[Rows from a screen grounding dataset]
===============

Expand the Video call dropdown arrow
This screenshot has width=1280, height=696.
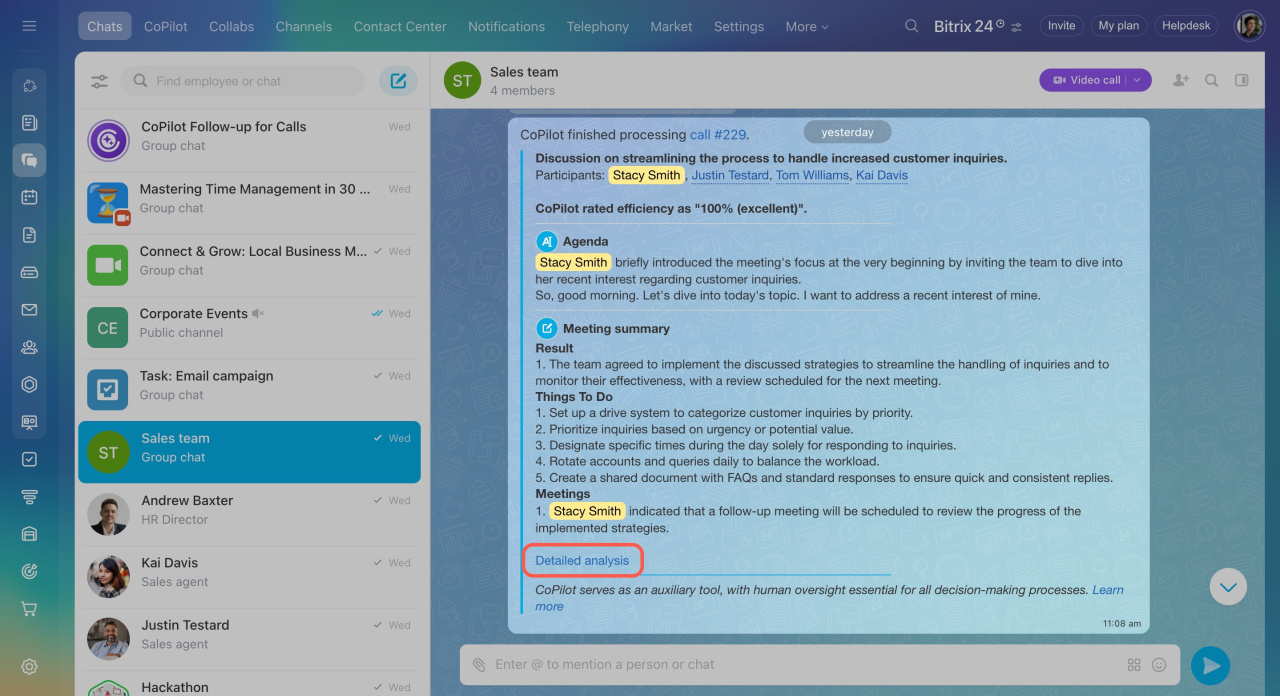(x=1138, y=80)
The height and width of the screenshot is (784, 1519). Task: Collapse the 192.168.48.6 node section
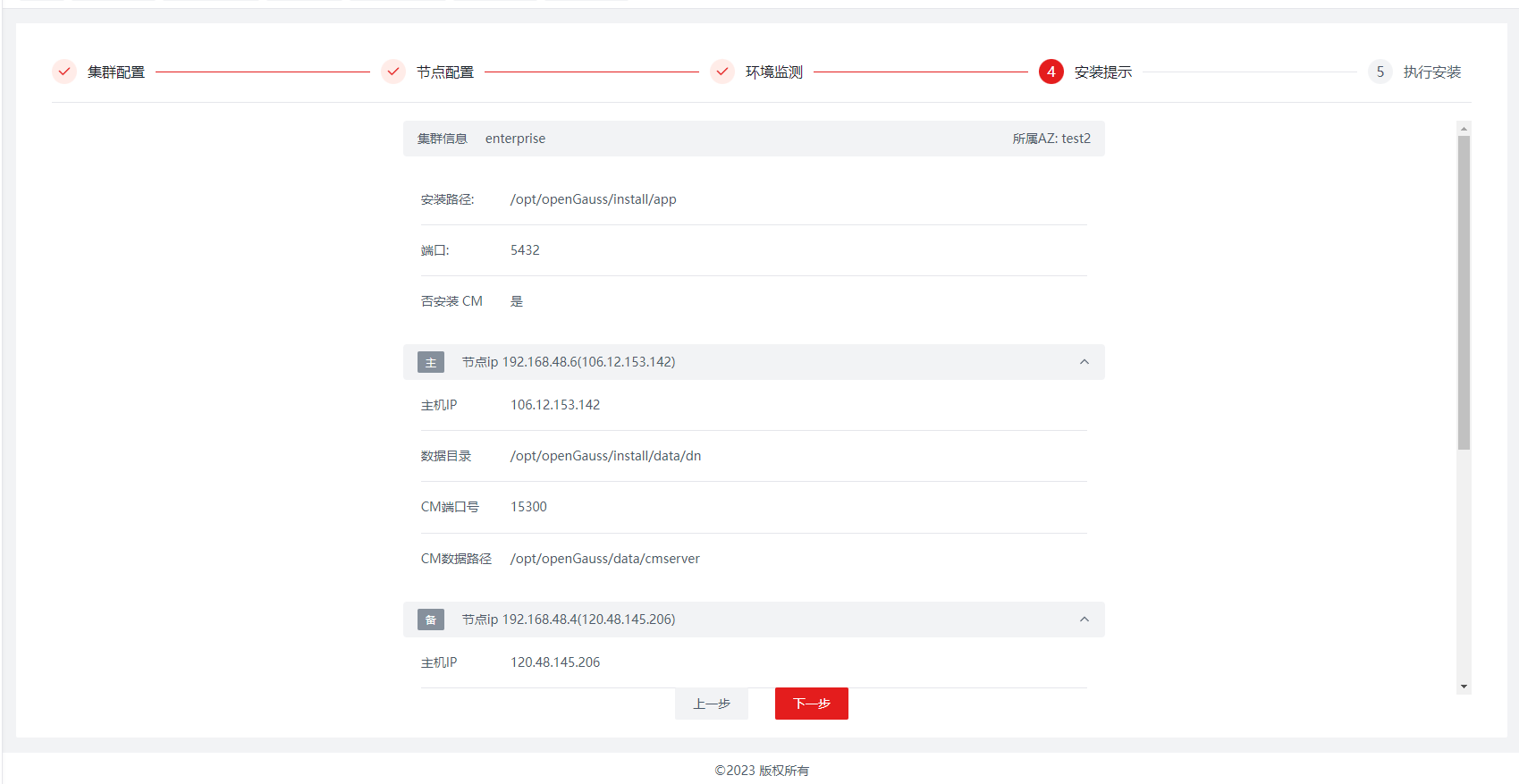(1084, 362)
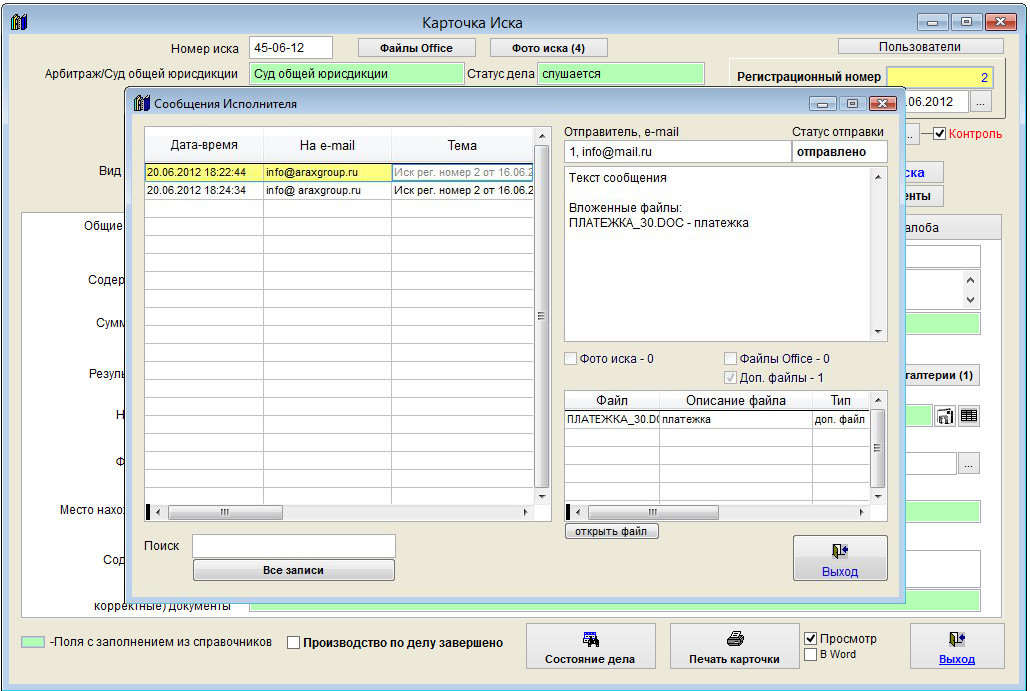Open Фото иска (4) button
The image size is (1030, 691).
tap(548, 48)
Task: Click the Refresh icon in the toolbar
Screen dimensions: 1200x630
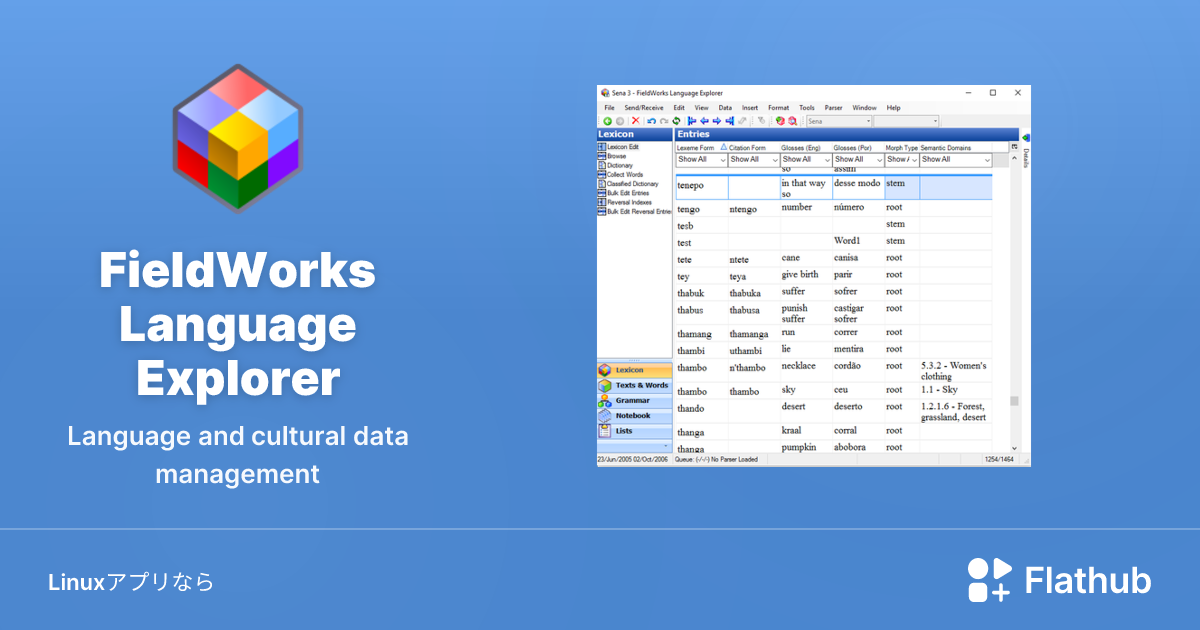Action: coord(677,120)
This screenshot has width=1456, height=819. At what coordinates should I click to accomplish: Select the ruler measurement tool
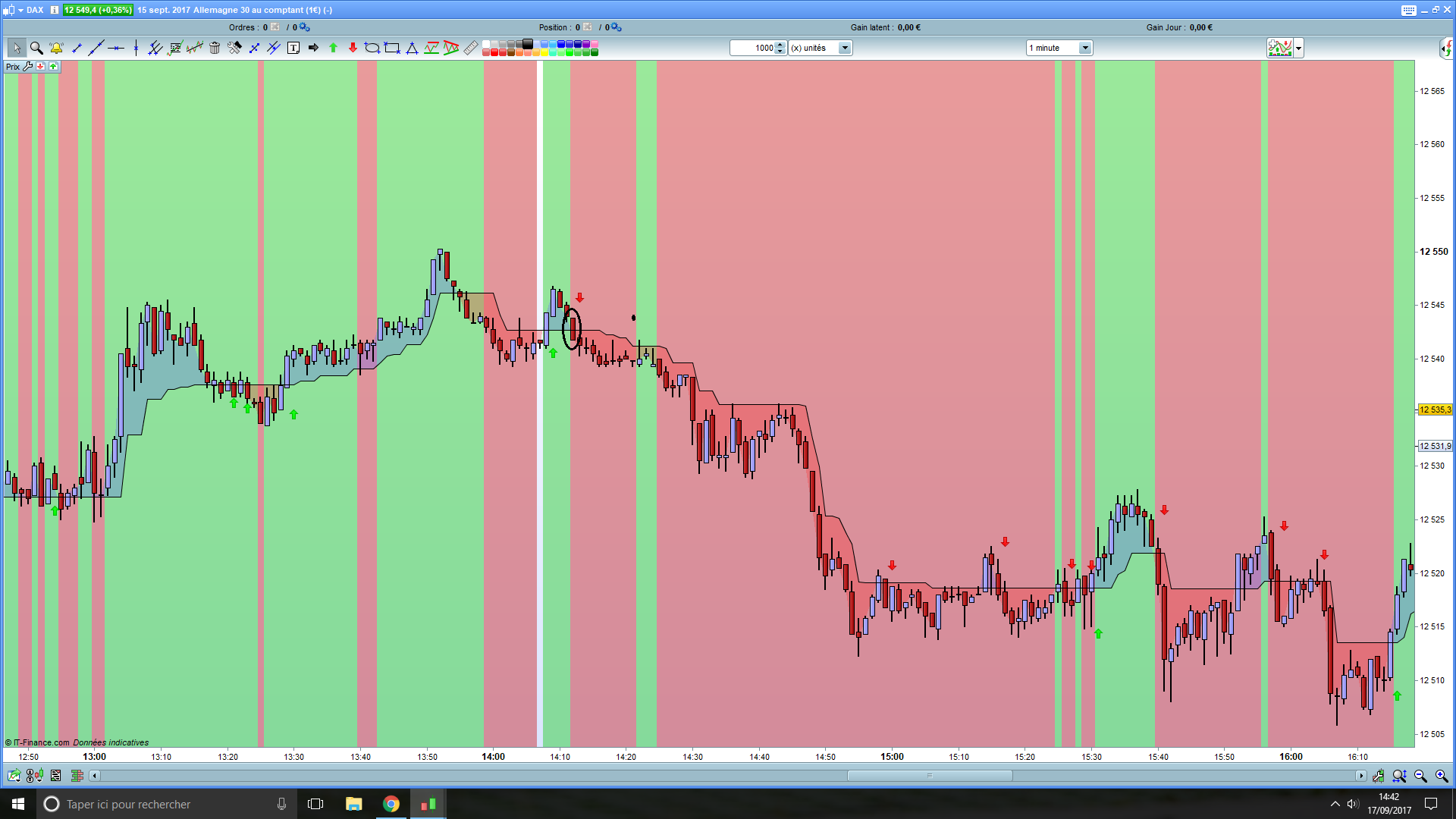point(471,48)
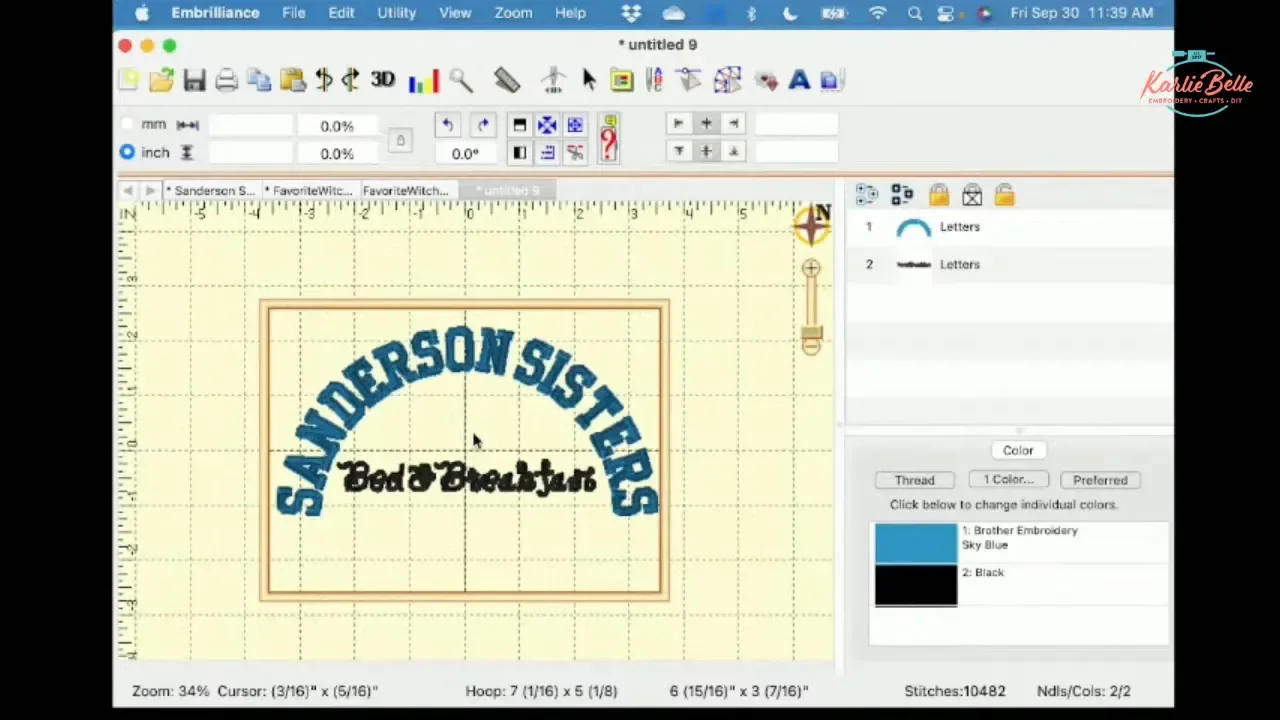
Task: Toggle the aspect ratio lock button
Action: [x=400, y=140]
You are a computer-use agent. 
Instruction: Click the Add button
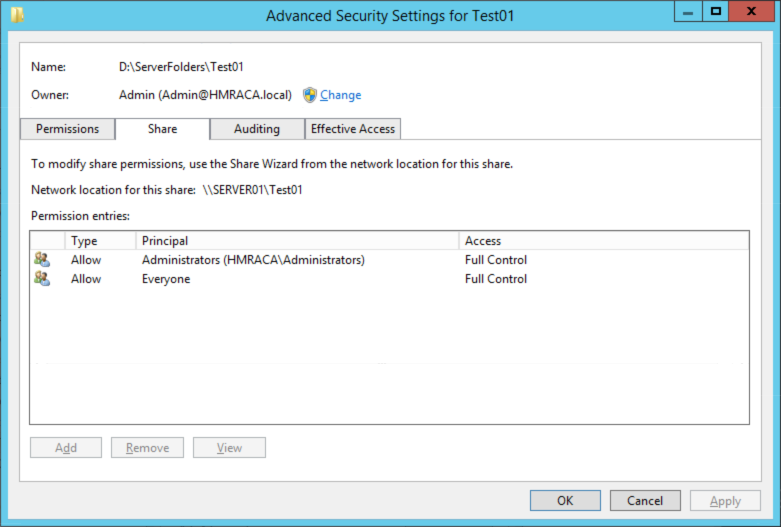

===============

Exercise objective
Update the entries above by replacing every instance of "screenshot" with "screen capture" and changing nothing else. Omit the pictures from your answer.

Reply to the exercise
Expand the Video call dropdown arrow
This screen capture has width=1280, height=696.
(x=1138, y=80)
The height and width of the screen capture is (784, 1519). Task: Collapse the 192.168.48.6 node section
(1084, 362)
Open Фото иска (4) button
The image size is (1030, 691).
tap(548, 48)
Task: Click the Refresh icon in the toolbar
Screen dimensions: 1200x630
Action: coord(677,120)
This screen capture has width=1456, height=819. At what coordinates should I click to accomplish: Select the ruler measurement tool
point(471,48)
Task: Toggle the aspect ratio lock button
Action: [x=400, y=140]
You are a computer-use agent. 
Instruction: Click the Add button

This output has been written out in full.